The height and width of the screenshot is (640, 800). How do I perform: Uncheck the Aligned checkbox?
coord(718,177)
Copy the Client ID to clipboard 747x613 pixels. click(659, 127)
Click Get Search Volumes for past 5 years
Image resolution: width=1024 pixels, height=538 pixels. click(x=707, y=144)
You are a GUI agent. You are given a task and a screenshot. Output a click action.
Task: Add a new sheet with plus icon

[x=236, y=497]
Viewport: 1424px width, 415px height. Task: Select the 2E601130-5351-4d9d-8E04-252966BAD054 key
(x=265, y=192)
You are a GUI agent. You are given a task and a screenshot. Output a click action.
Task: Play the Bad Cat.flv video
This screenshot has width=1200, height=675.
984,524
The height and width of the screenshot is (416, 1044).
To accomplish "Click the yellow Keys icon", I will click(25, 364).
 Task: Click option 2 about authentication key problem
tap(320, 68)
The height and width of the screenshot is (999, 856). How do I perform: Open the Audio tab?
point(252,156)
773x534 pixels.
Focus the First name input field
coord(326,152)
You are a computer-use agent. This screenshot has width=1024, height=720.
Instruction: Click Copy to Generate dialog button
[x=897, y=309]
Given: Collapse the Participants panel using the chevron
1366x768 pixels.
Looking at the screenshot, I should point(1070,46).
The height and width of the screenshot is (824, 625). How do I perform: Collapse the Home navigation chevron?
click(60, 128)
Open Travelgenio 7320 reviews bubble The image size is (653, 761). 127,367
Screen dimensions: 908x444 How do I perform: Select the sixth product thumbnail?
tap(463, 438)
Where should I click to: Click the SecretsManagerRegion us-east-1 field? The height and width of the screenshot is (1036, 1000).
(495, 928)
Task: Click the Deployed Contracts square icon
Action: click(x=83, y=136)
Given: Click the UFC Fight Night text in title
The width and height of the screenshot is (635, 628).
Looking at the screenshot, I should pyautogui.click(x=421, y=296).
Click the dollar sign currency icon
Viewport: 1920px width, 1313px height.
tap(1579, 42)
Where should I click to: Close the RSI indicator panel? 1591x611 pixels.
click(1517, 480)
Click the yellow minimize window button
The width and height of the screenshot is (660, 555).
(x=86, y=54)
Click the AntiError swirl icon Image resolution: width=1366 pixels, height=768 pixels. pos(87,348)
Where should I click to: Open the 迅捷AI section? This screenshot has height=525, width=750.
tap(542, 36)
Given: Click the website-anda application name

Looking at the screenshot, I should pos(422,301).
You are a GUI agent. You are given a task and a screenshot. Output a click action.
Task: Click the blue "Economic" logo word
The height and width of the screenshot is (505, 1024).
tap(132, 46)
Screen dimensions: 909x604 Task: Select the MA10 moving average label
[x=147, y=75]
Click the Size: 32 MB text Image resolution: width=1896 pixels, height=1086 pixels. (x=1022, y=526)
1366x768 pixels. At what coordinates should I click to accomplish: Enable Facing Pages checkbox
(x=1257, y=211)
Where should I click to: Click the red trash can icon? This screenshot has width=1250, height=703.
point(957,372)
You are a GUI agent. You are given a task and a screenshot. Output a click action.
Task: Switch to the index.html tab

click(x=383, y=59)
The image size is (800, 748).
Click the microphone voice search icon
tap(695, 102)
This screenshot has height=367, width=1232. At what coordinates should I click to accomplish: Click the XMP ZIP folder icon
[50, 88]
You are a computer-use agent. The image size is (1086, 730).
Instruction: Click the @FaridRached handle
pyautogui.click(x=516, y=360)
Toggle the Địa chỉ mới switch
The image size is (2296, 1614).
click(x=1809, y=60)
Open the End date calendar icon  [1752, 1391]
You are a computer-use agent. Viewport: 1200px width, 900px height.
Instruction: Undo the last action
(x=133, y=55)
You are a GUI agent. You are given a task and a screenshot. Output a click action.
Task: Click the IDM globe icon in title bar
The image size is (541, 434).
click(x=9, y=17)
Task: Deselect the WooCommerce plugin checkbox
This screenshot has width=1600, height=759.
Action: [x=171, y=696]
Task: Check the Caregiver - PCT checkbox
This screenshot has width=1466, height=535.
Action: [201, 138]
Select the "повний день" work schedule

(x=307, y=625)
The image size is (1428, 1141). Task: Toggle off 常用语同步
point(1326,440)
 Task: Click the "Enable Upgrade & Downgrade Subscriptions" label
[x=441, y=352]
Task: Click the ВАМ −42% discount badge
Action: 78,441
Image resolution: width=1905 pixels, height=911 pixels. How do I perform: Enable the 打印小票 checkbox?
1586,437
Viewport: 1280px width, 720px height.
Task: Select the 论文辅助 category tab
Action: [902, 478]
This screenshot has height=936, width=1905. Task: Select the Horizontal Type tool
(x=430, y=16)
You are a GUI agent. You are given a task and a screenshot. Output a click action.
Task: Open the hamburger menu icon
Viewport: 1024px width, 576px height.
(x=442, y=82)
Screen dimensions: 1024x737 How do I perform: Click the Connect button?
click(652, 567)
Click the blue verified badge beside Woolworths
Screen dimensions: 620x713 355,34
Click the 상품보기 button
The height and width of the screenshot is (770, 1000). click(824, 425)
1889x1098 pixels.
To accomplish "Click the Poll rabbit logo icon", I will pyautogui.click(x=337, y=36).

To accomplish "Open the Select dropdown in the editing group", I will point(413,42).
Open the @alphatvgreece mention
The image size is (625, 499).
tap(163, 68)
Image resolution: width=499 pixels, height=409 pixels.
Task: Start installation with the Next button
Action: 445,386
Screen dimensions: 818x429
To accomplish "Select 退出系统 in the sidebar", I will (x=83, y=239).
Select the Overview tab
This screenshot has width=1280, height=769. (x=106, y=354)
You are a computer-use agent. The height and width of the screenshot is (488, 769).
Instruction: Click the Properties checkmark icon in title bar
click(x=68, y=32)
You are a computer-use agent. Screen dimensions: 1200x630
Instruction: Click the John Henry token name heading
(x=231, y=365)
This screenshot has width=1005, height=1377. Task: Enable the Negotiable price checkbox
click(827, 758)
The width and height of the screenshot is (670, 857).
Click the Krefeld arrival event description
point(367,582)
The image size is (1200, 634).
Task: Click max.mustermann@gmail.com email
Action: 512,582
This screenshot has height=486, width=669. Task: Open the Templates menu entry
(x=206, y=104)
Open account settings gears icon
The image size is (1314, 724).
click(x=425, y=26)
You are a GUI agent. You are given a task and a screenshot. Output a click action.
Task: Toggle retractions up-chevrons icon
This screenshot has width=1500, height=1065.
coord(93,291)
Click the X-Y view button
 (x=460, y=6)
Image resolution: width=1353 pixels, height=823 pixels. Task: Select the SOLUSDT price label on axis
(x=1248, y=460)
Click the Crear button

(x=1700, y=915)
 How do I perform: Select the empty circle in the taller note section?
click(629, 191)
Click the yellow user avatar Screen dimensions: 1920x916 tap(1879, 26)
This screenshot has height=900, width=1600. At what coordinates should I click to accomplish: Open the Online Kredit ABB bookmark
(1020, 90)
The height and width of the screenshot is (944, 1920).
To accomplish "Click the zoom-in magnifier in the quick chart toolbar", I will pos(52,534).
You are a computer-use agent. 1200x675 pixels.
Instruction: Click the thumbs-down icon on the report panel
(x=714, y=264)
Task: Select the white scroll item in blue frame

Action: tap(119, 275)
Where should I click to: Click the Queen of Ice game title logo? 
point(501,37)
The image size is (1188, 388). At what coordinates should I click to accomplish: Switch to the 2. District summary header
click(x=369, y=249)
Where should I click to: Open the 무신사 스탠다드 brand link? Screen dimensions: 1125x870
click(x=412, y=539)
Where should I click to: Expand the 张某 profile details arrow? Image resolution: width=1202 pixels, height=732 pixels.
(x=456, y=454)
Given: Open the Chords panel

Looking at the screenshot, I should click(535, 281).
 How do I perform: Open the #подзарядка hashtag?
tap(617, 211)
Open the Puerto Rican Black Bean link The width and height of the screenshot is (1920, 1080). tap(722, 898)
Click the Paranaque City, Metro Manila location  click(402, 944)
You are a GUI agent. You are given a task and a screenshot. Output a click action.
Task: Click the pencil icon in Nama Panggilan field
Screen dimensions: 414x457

(Task): In your answer, include only the lines above starting at the line that holds "Open the End" and ending at the line that holds "Task: Deselect the", copied exactly.

(Response):
Open the End date calendar icon  [1752, 1391]
You are a computer-use agent. Viewport: 1200px width, 900px height.
Instruction: Undo the last action
(x=133, y=55)
You are a GUI agent. You are given a task and a screenshot. Output a click action.
Task: Click the IDM globe icon in title bar
The image size is (541, 434).
click(x=9, y=17)
Task: Deselect the WooCommerce plugin checkbox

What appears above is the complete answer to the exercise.